▶ **Items from a dataset**
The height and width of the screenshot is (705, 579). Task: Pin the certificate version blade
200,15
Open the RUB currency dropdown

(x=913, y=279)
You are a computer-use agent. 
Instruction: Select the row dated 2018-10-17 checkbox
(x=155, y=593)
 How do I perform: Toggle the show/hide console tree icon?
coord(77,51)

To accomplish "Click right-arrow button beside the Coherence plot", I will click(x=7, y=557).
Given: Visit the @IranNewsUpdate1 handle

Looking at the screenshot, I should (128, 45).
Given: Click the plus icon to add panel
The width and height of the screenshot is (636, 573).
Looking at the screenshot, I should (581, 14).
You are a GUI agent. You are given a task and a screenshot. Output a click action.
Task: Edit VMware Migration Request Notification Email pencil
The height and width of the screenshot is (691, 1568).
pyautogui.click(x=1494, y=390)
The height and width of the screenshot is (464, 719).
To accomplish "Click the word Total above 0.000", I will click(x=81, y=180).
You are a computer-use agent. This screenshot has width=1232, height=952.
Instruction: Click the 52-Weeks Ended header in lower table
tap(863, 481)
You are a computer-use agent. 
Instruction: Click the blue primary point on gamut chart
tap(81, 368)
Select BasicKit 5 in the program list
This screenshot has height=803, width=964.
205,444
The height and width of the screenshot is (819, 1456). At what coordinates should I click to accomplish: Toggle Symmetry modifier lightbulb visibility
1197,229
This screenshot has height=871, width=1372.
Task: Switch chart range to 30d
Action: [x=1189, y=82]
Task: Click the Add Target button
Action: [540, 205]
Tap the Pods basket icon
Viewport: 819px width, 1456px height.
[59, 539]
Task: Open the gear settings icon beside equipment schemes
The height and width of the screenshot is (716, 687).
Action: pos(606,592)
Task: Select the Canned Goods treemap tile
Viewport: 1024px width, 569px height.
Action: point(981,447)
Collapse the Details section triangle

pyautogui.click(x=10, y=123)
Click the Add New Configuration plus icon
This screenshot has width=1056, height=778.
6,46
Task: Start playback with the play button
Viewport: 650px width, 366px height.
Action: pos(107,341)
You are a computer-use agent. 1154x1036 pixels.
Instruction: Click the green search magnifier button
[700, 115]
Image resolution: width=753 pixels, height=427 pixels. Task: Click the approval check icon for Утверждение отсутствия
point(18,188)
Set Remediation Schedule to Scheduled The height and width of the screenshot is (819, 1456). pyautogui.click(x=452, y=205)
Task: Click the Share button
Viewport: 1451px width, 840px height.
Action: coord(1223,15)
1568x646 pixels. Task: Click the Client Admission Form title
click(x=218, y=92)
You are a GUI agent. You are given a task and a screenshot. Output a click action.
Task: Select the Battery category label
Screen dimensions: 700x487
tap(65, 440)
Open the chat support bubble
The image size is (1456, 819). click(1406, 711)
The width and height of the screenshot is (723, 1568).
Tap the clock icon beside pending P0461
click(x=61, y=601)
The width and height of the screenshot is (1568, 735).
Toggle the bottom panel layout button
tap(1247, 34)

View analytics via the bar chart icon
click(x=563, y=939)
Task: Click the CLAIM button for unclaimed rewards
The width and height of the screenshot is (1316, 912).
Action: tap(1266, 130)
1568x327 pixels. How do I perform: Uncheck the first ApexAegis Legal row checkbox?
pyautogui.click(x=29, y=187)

▶ **DIRECTIONS FOR THIS TASK**
Copy out every entry above word for word, keeping each line and all its characters unchanged.

▶ **WORKED SOLUTION**
The height and width of the screenshot is (705, 579). Task: Pin the certificate version blade
200,15
Open the RUB currency dropdown

(x=913, y=279)
You are a computer-use agent. 
Instruction: Select the row dated 2018-10-17 checkbox
(x=155, y=593)
 How do I perform: Toggle the show/hide console tree icon?
coord(77,51)

To accomplish "Click right-arrow button beside the Coherence plot", I will click(x=7, y=557).
Given: Visit the @IranNewsUpdate1 handle

Looking at the screenshot, I should (128, 45).
Given: Click the plus icon to add panel
The width and height of the screenshot is (636, 573).
Looking at the screenshot, I should (581, 14).
You are a GUI agent. You are given a task and a screenshot. Output a click action.
Task: Edit VMware Migration Request Notification Email pencil
The height and width of the screenshot is (691, 1568).
pyautogui.click(x=1494, y=390)
The height and width of the screenshot is (464, 719).
To accomplish "Click the word Total above 0.000", I will click(x=81, y=180).
You are a computer-use agent. This screenshot has width=1232, height=952.
Instruction: Click the 52-Weeks Ended header in lower table
tap(863, 481)
You are a computer-use agent. 
Instruction: Click the blue primary point on gamut chart
tap(81, 368)
Select BasicKit 5 in the program list
This screenshot has height=803, width=964.
205,444
The height and width of the screenshot is (819, 1456). At what coordinates should I click to accomplish: Toggle Symmetry modifier lightbulb visibility
1197,229
This screenshot has height=871, width=1372.
Task: Switch chart range to 30d
Action: [x=1189, y=82]
Task: Click the Add Target button
Action: [540, 205]
Tap the Pods basket icon
Viewport: 819px width, 1456px height.
[59, 539]
Task: Open the gear settings icon beside equipment schemes
The height and width of the screenshot is (716, 687).
Action: pos(606,592)
Task: Select the Canned Goods treemap tile
Viewport: 1024px width, 569px height.
Action: point(981,447)
Collapse the Details section triangle

pyautogui.click(x=10, y=123)
Click the Add New Configuration plus icon
This screenshot has width=1056, height=778.
6,46
Task: Start playback with the play button
Viewport: 650px width, 366px height.
Action: pos(107,341)
You are a computer-use agent. 1154x1036 pixels.
Instruction: Click the green search magnifier button
[700, 115]
Image resolution: width=753 pixels, height=427 pixels. Task: Click the approval check icon for Утверждение отсутствия
point(18,188)
Set Remediation Schedule to Scheduled The height and width of the screenshot is (819, 1456). pyautogui.click(x=452, y=205)
Task: Click the Share button
Viewport: 1451px width, 840px height.
Action: coord(1223,15)
1568x646 pixels. Task: Click the Client Admission Form title
click(x=218, y=92)
You are a GUI agent. You are given a task and a screenshot. Output a click action.
Task: Select the Battery category label
Screen dimensions: 700x487
tap(65, 440)
Open the chat support bubble
The image size is (1456, 819). click(1406, 711)
The width and height of the screenshot is (723, 1568).
Tap the clock icon beside pending P0461
click(x=61, y=601)
The width and height of the screenshot is (1568, 735).
Toggle the bottom panel layout button
tap(1247, 34)

View analytics via the bar chart icon
click(x=563, y=939)
Task: Click the CLAIM button for unclaimed rewards
The width and height of the screenshot is (1316, 912).
Action: tap(1266, 130)
1568x327 pixels. How do I perform: Uncheck the first ApexAegis Legal row checkbox?
pyautogui.click(x=29, y=187)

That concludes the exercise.